Dehydration and machine operation Drink to thirst is a principle. You cannot set up hard and fast rules because every person is different, as is their working environments. When you say 'older people" it might be helpful if you referenced it as those broadly over the age of 65 - where it is a problem for those who live independently and living in a "heat wave" where their sensation can't be relied upon to signal the need to drink. Its a big problem in retirement villages and rest homes. Not one, I would have thought for your average forklift driver.
But back on topic "Other authors have found that the thirst sensation does not begin until about 1–2% of body weight or 2% of total body water has been lost."
As another broad principle you can estimate fluid loss through sweat at around 1.0 - 1.5 litre an hour under quite some exertion. Heres an exercise you can try at home. Jump on the scales and go for a walk or a run for an hour. Jump back on the scales and see how much weight you have lost. Most of it will be through sweat with some of it being loss of stored energy and respiration. (My last tested personal benchmark is 1.2kg an hour running in 25 degrees at 80+% max heart rate. Drink to thirst kicks in at about 50 minutes. C'mon forum members share your results!). Once you have tried this, then try it on your average forklift operator or driver. My money is on a result that won't come close to this weight loss.
Humour me - and lets say they loose 1/2 kg an hour in tough, but not extreme temperature conditions. That gives them 2 hours work with no detrimental effects. (In Christchurch here we do get such conditions - rarely in summer when the hot nor wester is coming through. Today its a balmy 14 degrees with gentle southery)
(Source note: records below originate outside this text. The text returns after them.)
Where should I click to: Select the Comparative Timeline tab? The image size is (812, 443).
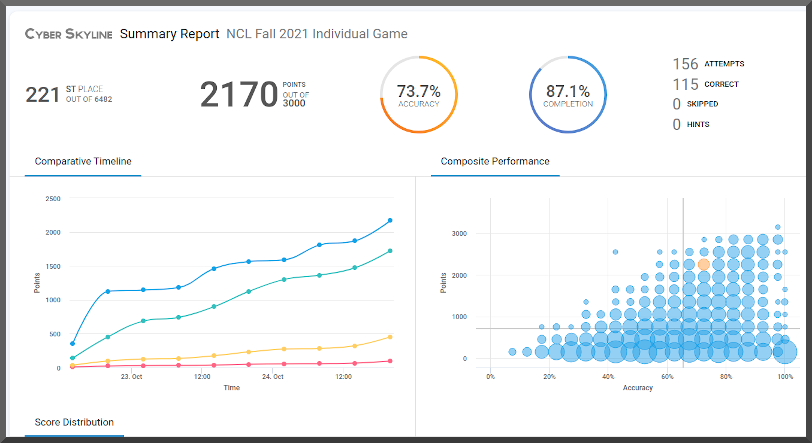pos(83,161)
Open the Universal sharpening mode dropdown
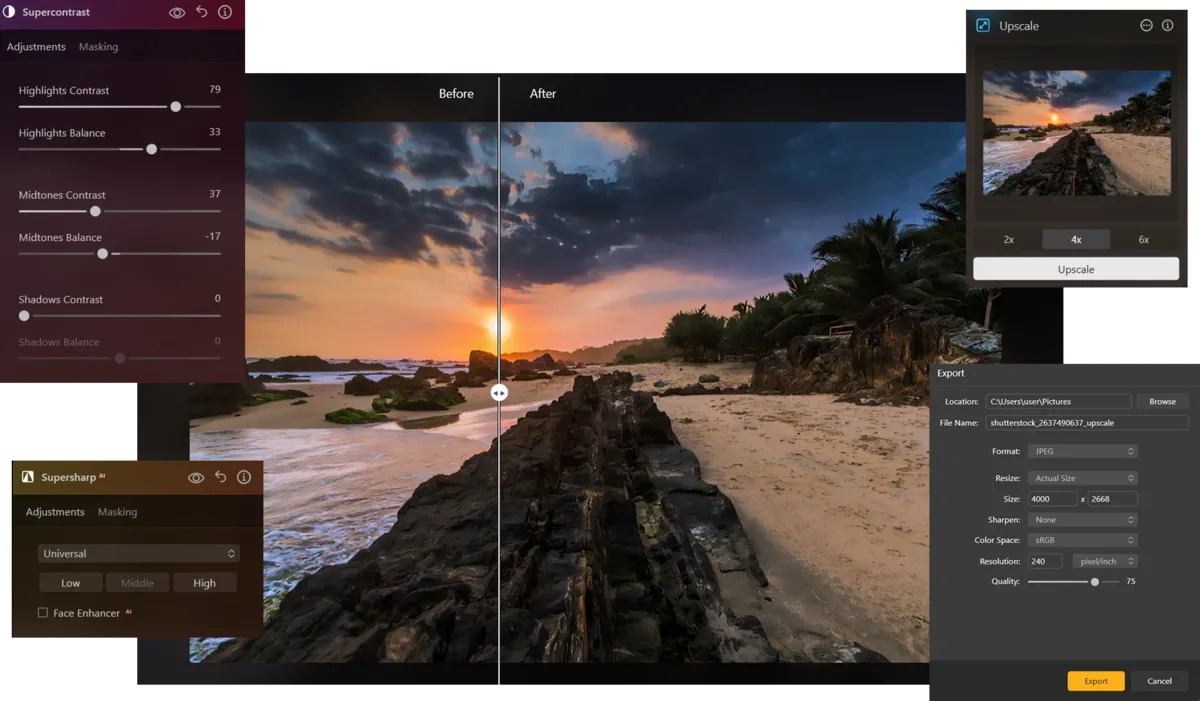 pyautogui.click(x=138, y=553)
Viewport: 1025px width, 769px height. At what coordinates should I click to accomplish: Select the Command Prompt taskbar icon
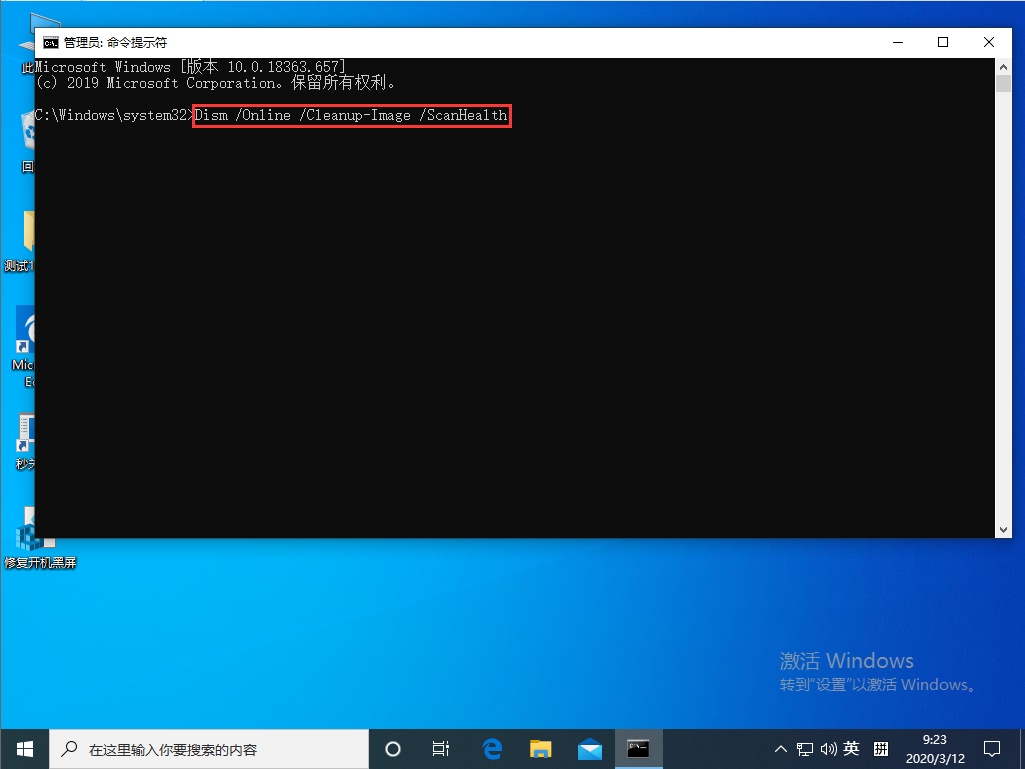click(637, 748)
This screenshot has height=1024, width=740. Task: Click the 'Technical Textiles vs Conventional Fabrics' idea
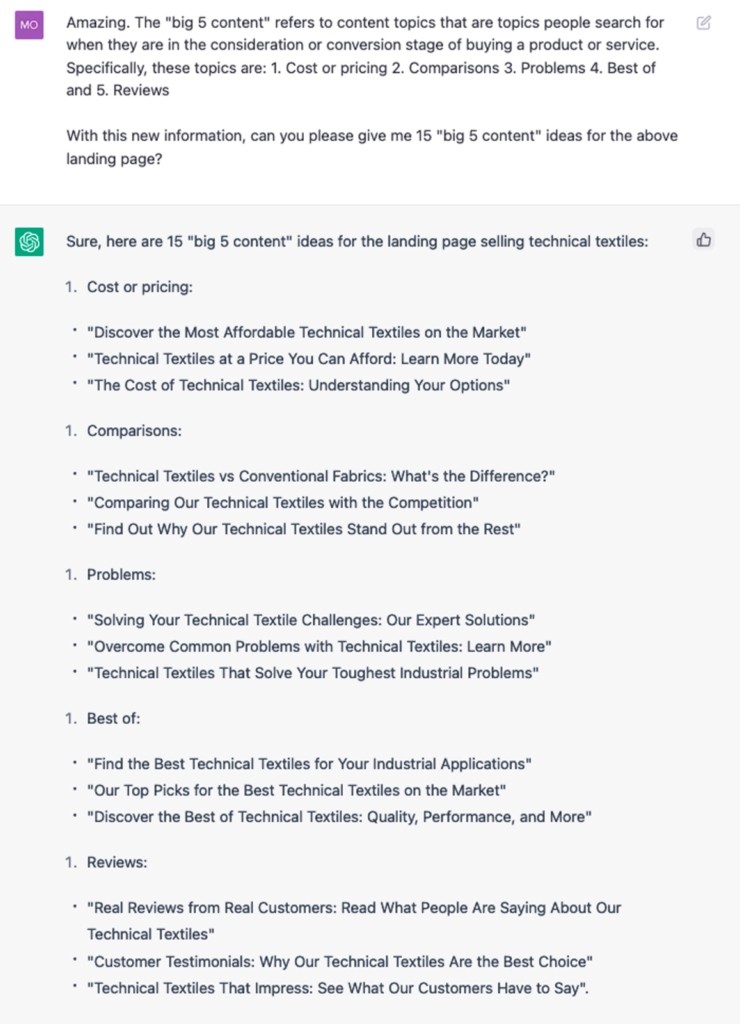pos(321,476)
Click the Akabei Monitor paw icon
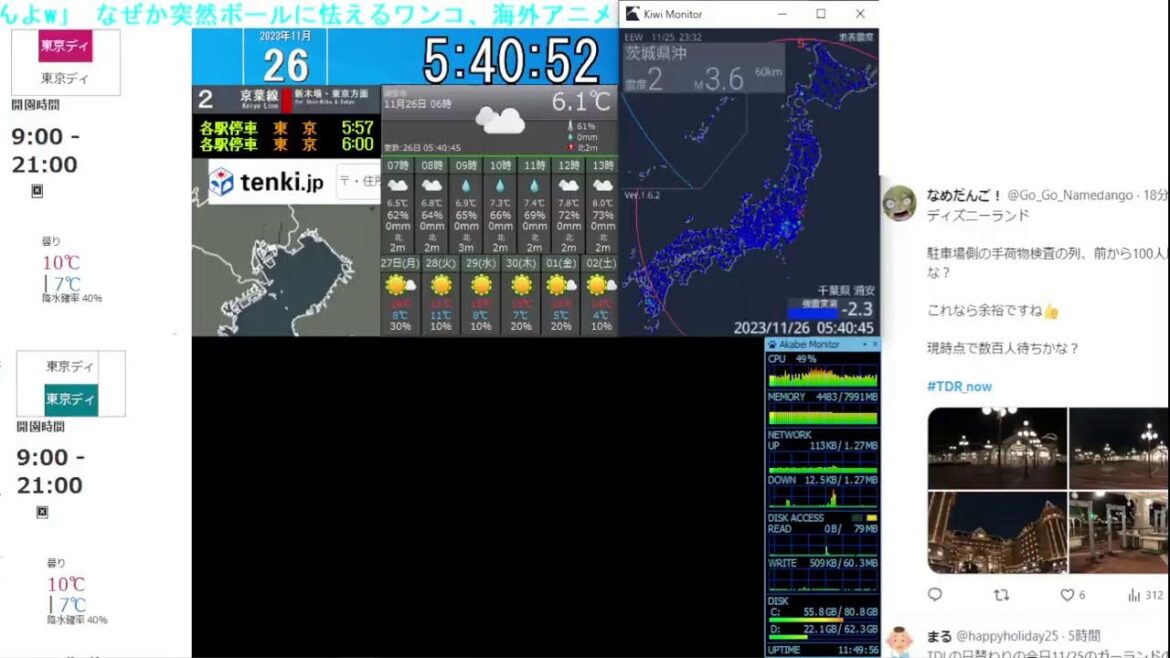 [x=773, y=344]
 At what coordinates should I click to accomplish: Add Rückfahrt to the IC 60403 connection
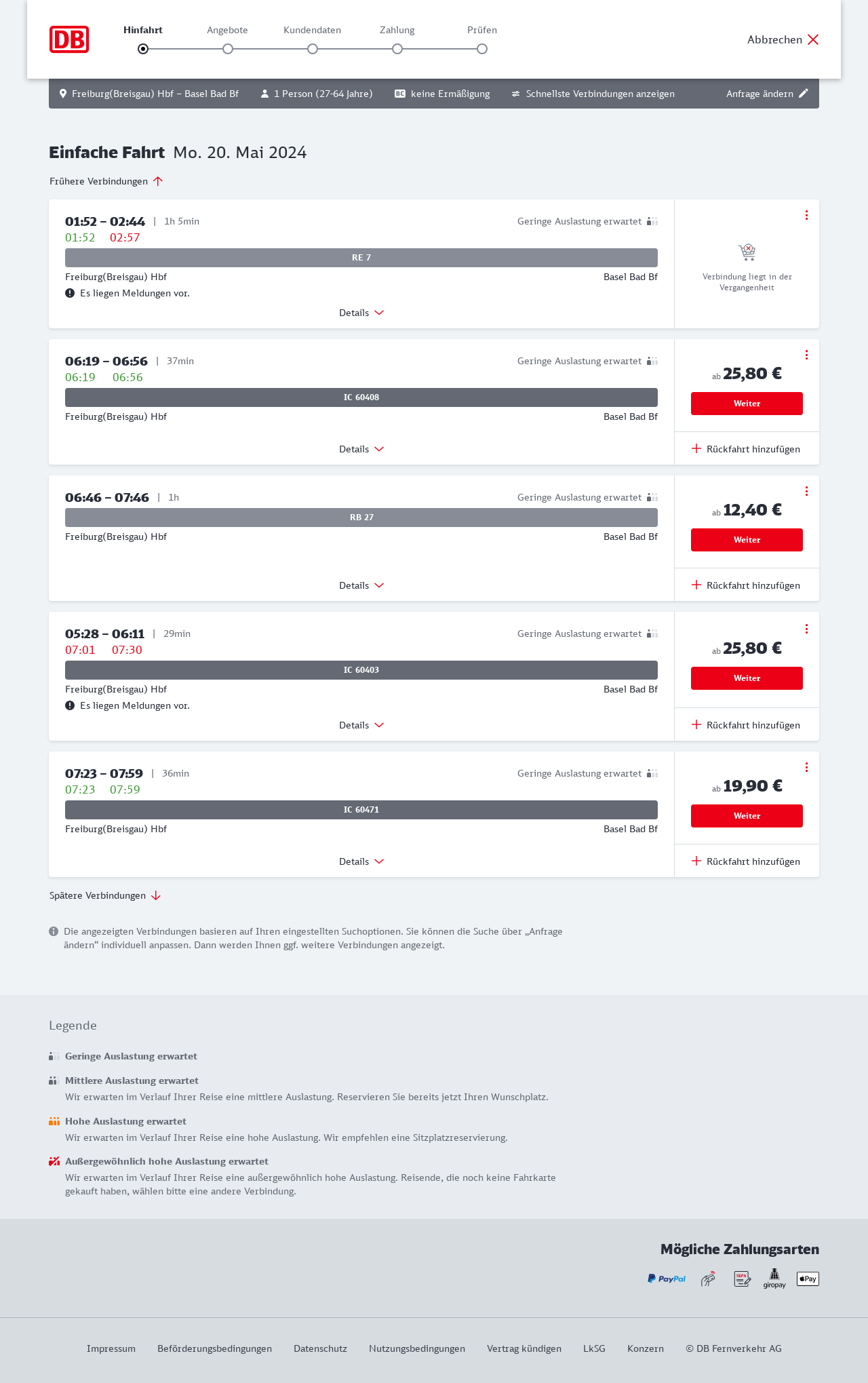pyautogui.click(x=746, y=725)
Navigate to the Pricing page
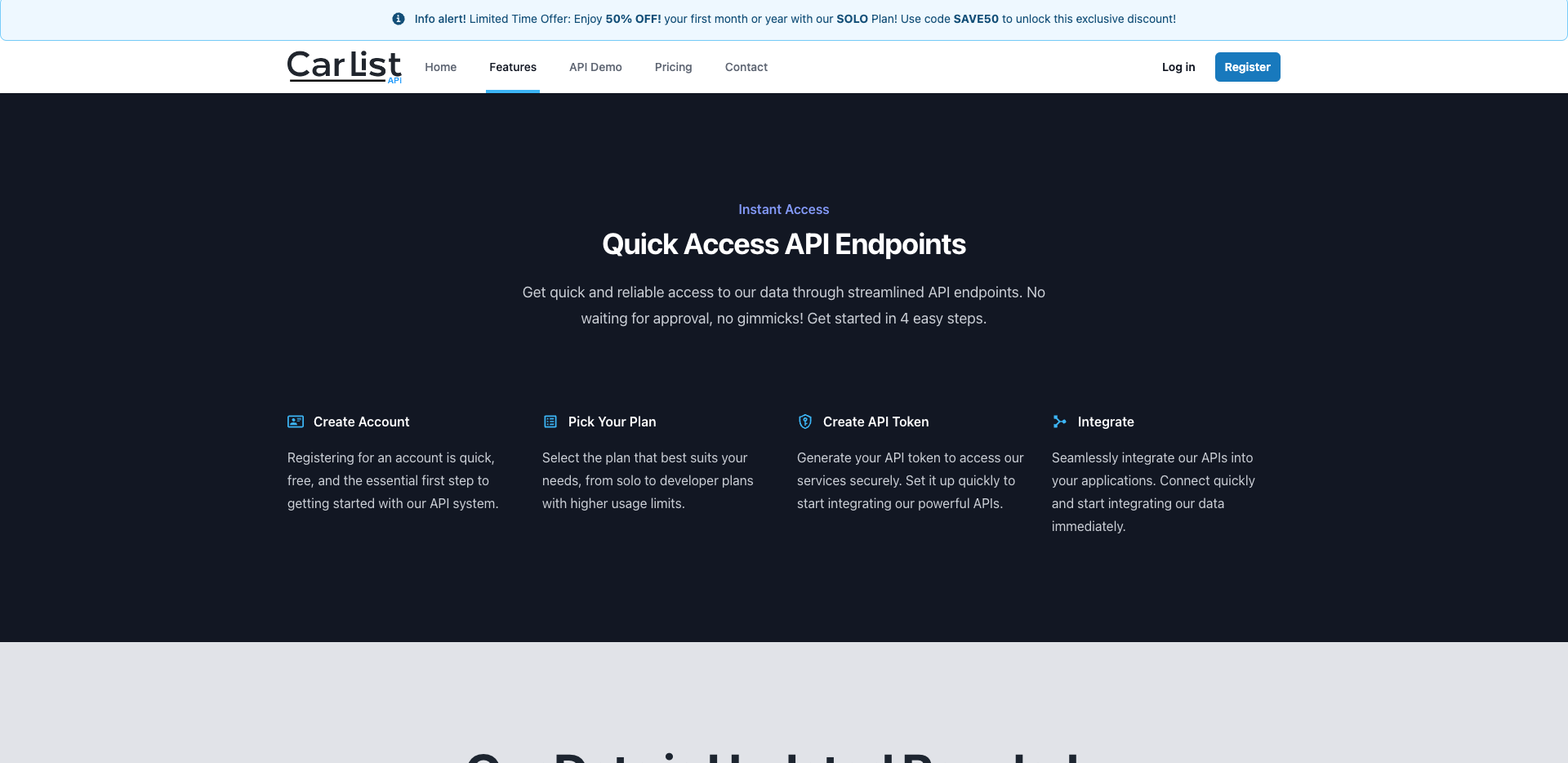Viewport: 1568px width, 763px height. tap(673, 67)
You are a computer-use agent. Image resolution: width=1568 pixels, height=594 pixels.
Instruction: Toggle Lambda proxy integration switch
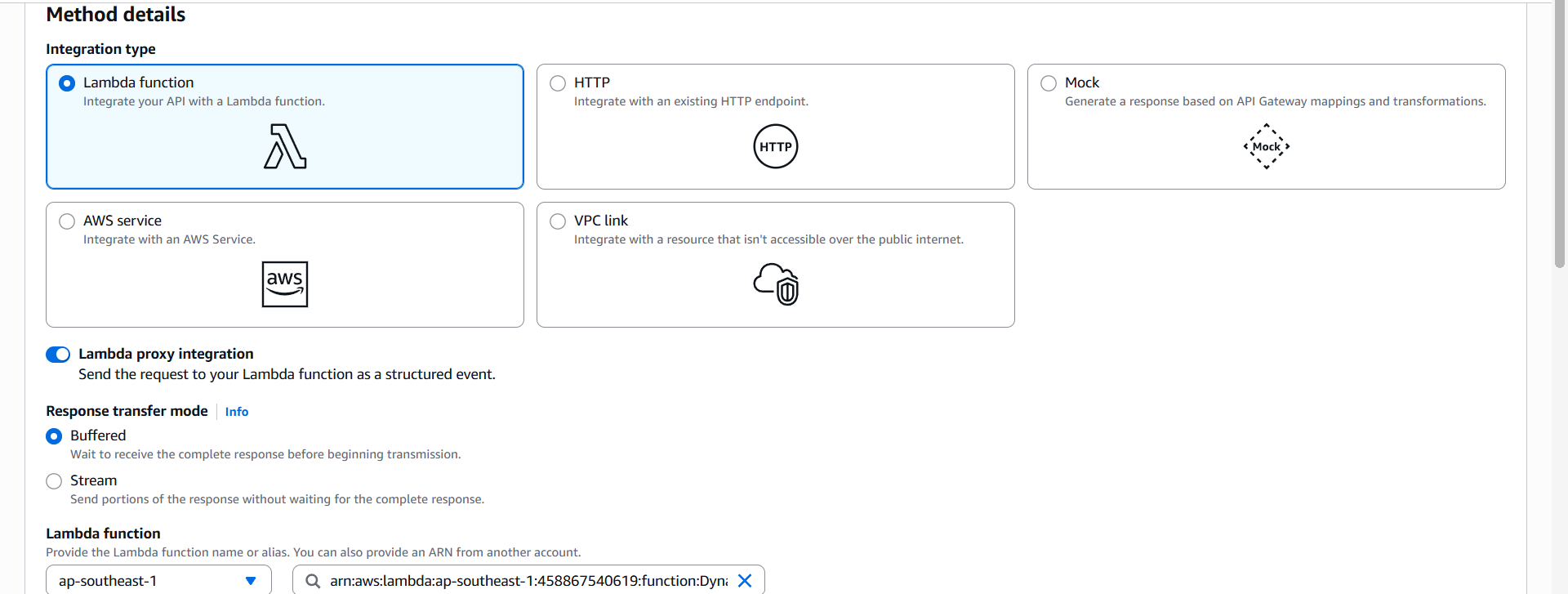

You want my citation - bare with me. "In this regard, there is disagreement in the literature about acceptable sweat rates for industrial workers. While sweat rates of 1.5–2.5 l/h have been shown over short periods (with peaks of 3 l/h), acceptable figures for a working shift are generally considered to be lower. ISO 793313 and Belding and Hatch advocate a limit of 1.04 and 1.0 l/h respectively for acclimatised persons, although ISO 988615 curiously states that “There is no limit applicable concerning the maximum sweat rate: the values ... adopted in ISO 7933 ... must be considered not as maximum values but rather as minimal values that can be exceeded by most subjects in good physical conditions”. Nunneley reports that humans can sweat indefinitely at rates of 1.5–2.0 l/h, while McArdle and colleagues recommended a limit of 4.5 l over four hours."
Lets agree to disagree and settle on an acceptable sweat rate of 1 l/h. Now that's going to be for an acclimatised worker - which is what our forklift operators will be (the exceptional one off hot days aside). That gives them an acceptable work period of 2 hours. I call that "quite some time" and we haven't even touched on "detrimental effects" at this point.
This paper here is interesting reading:
https://oem.bmj.com/content/60/2/90#ref-21 . To save some effort it does involve research involving extreme working conditions (>28 degrees) and extreme work (underground miners). Your average Forklift Operator isn't going to come close to the condition extremes these miners work under.
Boils down to: under usual work conditions a cuppa at smoko will do the trick.